Aims and Fit of Module

This module aims to equip students with both theoretical insight and practical competence in digital signal processing (DSP), emphasizing the mathematical and algorithmic foundations underpinning discrete-time signal analysis and filter design. It builds upon the foundational knowledge of signals and systems introduced in CAN207, enabling students to analyse and apply advanced DSP methods and techniques. Through a balance of analytical theory and MATLAB-based practice, students will develop the ability to translate mathematical models such as the Discrete Fourier Transform (DFT), z-transform, sampling, and quantization into functional digital filter designs and practical implementations. The module provides essential preparation for advanced study in communications, embedded DSP systems, control, and audio/image processing, serving as a critical bridge between theoretical system analysis and real-world DSP applications.

Learning outcomes

A. Mathematically model and analyse linear time-invariant (LTI) systems and digital filters, applying these frameworks to design and evaluate digital signal processing solutions to defined problems.

B. Select and apply appropriate sampling, quantization, filtering, and reconstruction techniques for analogue-to-digital and digital-to-analogue conversion, evaluating their effectiveness in specific applications.

C. Analyse discrete-time signal processing systems by formulating and applying Fourier transforms, z-transforms, and representations of finite impulse response (FIR) and infinite impulse response (IIR) filters.

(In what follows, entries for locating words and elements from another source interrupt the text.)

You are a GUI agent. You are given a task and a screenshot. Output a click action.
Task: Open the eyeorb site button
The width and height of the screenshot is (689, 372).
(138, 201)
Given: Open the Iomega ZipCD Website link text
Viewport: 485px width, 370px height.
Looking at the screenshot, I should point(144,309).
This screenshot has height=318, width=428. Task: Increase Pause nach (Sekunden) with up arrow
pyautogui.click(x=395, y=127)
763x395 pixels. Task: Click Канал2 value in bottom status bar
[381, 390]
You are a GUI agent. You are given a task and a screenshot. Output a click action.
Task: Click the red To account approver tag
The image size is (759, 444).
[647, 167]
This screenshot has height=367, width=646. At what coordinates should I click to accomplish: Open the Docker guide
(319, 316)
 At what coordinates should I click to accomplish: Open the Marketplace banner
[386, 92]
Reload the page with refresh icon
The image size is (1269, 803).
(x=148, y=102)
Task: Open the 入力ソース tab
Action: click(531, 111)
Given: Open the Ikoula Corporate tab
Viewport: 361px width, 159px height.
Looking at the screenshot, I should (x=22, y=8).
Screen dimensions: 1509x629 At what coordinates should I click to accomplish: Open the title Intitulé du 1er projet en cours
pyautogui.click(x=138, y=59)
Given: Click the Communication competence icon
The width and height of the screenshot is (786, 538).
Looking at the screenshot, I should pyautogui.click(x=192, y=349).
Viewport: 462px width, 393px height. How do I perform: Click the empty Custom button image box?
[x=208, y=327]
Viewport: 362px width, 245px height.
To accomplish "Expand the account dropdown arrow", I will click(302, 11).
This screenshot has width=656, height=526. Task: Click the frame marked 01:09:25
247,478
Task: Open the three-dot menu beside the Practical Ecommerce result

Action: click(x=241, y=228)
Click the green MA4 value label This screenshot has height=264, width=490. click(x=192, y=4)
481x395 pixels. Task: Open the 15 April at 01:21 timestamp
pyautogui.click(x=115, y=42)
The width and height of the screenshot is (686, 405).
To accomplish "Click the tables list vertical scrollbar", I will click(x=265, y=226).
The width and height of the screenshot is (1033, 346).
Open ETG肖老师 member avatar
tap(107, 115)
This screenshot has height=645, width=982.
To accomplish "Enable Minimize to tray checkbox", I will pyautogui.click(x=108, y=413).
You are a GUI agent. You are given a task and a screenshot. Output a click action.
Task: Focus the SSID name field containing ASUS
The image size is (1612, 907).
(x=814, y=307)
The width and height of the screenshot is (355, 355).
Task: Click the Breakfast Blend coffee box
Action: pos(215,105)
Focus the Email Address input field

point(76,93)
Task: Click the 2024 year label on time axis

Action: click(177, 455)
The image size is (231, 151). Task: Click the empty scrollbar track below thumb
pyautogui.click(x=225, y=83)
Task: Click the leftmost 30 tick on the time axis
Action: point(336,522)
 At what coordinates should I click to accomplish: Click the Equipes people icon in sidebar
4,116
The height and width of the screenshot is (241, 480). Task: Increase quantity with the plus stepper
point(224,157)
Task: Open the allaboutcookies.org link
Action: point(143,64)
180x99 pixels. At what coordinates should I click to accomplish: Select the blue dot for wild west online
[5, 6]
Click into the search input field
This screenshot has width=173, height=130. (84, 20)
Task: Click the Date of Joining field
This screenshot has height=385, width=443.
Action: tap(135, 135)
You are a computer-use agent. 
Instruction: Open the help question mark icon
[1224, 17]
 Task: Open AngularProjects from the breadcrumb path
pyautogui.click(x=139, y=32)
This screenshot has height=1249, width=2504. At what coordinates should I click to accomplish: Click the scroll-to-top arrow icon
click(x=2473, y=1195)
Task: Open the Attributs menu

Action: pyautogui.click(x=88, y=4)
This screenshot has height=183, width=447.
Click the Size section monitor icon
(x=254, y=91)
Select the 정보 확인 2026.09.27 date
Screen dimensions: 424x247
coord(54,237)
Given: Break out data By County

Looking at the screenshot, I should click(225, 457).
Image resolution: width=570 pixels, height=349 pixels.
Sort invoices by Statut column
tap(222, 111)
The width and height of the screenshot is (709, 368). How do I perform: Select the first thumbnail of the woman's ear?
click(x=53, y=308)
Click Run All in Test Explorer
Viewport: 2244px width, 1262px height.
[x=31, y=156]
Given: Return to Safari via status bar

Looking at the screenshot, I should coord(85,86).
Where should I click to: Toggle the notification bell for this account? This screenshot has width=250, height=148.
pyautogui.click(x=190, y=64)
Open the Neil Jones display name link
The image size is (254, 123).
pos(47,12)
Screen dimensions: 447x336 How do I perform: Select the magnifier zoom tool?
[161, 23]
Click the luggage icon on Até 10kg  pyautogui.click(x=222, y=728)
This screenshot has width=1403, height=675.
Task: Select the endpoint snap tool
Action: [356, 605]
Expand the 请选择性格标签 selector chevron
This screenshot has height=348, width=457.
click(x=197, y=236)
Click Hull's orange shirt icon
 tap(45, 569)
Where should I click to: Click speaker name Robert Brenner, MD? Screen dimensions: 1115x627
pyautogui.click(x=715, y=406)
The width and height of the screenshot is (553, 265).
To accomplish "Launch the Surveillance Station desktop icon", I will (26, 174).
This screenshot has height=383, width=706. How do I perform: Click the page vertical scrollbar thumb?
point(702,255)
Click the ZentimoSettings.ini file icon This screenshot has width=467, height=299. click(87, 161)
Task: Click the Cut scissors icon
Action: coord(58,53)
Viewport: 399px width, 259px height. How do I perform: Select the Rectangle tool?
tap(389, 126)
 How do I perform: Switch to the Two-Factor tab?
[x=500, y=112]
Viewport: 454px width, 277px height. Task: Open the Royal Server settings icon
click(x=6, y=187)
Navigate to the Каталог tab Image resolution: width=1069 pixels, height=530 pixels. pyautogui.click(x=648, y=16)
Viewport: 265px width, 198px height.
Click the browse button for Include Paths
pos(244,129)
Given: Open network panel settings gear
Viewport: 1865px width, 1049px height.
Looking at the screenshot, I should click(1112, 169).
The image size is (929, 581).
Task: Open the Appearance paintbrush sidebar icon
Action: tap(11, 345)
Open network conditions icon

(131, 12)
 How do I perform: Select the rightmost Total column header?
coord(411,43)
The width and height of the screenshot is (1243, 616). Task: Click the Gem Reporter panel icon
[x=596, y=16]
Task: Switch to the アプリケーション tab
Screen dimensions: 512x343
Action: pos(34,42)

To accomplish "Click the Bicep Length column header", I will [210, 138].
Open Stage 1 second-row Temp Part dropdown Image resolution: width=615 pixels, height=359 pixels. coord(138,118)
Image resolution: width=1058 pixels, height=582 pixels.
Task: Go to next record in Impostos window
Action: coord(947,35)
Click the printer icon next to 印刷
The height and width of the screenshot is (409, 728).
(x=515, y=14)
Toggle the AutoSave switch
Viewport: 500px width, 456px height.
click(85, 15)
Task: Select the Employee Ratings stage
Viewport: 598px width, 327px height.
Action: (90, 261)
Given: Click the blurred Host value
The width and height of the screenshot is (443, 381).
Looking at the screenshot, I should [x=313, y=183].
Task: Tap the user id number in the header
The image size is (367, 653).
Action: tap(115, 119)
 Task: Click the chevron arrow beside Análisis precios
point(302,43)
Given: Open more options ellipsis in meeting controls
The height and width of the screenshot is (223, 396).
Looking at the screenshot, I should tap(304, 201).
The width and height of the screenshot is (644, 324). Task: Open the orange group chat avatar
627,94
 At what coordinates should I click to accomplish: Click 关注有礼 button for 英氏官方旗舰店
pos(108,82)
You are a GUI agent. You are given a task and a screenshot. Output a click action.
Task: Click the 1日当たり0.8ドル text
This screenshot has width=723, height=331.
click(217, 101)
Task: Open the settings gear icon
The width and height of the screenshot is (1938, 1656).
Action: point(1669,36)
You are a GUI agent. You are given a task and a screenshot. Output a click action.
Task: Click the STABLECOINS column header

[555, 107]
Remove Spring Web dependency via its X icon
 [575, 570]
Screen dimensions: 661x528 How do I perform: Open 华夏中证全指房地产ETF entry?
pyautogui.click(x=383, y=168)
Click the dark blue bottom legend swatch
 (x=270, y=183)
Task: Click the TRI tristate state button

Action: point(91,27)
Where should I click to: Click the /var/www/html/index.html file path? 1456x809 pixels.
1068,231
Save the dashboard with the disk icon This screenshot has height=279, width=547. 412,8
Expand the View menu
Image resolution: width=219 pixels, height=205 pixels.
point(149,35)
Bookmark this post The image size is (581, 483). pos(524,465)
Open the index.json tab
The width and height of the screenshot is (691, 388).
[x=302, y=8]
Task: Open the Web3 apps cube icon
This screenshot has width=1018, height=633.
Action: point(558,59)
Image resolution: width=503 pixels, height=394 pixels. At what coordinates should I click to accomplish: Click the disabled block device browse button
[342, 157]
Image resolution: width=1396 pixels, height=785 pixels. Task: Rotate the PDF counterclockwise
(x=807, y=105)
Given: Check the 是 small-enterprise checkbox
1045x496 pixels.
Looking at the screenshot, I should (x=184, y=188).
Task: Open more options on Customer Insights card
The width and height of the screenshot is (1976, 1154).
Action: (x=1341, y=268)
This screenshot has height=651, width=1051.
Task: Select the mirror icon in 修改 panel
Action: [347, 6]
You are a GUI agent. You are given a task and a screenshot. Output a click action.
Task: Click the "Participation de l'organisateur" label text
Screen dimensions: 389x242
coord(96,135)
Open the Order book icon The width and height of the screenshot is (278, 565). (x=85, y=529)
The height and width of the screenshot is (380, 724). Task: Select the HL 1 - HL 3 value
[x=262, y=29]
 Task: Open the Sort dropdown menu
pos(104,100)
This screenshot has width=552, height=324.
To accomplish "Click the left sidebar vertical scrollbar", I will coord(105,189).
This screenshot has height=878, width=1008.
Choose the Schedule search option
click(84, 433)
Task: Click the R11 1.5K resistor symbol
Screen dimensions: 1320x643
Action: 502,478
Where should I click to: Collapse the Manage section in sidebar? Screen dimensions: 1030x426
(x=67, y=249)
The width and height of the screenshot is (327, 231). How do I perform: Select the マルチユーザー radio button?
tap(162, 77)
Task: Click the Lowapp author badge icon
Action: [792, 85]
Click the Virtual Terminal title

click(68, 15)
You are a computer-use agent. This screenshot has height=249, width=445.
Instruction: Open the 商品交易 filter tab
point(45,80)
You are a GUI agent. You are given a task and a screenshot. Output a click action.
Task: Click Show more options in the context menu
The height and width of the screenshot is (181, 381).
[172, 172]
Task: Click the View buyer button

D. Design FIR digital filters using windowing methods, and IIR digital filters using pole/zero placement, the bilinear transform, or equivalent techniques.

Method of teaching and learning

This module adopts an integrated pedagogical strategy to cultivate both theoretical insight and practical proficiency in digital signal processing and analysis. Formal lectures introduce the foundational mathematical concepts, analytical frameworks, and algorithmic techniques such as the DFT and Fast Fourier Transform (FFT), the z-transform, and digital filter design. Structured problem sheets reinforce students in consolidating knowledge, strengthening analytical reasoning, and developing computational fluency. MATLAB-based laboratory sessions provide practical exposure to the implementation, evaluation, testing, and debugging of DSP algorithms, thereby reinforcing the connection between theoretical foundations and real-world applications. Continuous formative feedback is provided through in-class discussions, guided problem-solving opportunities, and scheduled office hours, ensuring students remain well supported throughout the learning process. This module will adopt a three-stage initial assessment strategy comprising two coursework components and a final examination. The final examination evaluates the full range of learning outcomes, whereas the two coursework components provide staged evidence of student progress. Each coursework consists of one assignment and one laboratory session. Coursework 1 focuses on foundational analytical and computational skills, assessing Learning Outcomes A, B, and C. Coursework 2 emphasises digital filter design, implementation, and evaluation, assessing Learning Outcomes A, C, and D. The rationale for including two “Assignment and Lab” components with similar formats is to ensure structured progression across the module. Although equivalently titled, they serve distinct pedagogical purposes: Coursework 1 consolidates analytical skills of core contents introduced in the first half of the module, while Coursework 2 evaluates students’ ability to integrate, apply, and critically appraise techniques introduced in the second half. This design ensures that students receive timely feedback at two critical learning stages, demonstrate competency across both analytical and practical domains, and progressively build the depth of knowledge and skills required for the cumulative final examination. This staged assessment approach therefore enhances transparency, reinforces constructive alignment with the learning outcomes, and supports effective, sustained learning across the semester.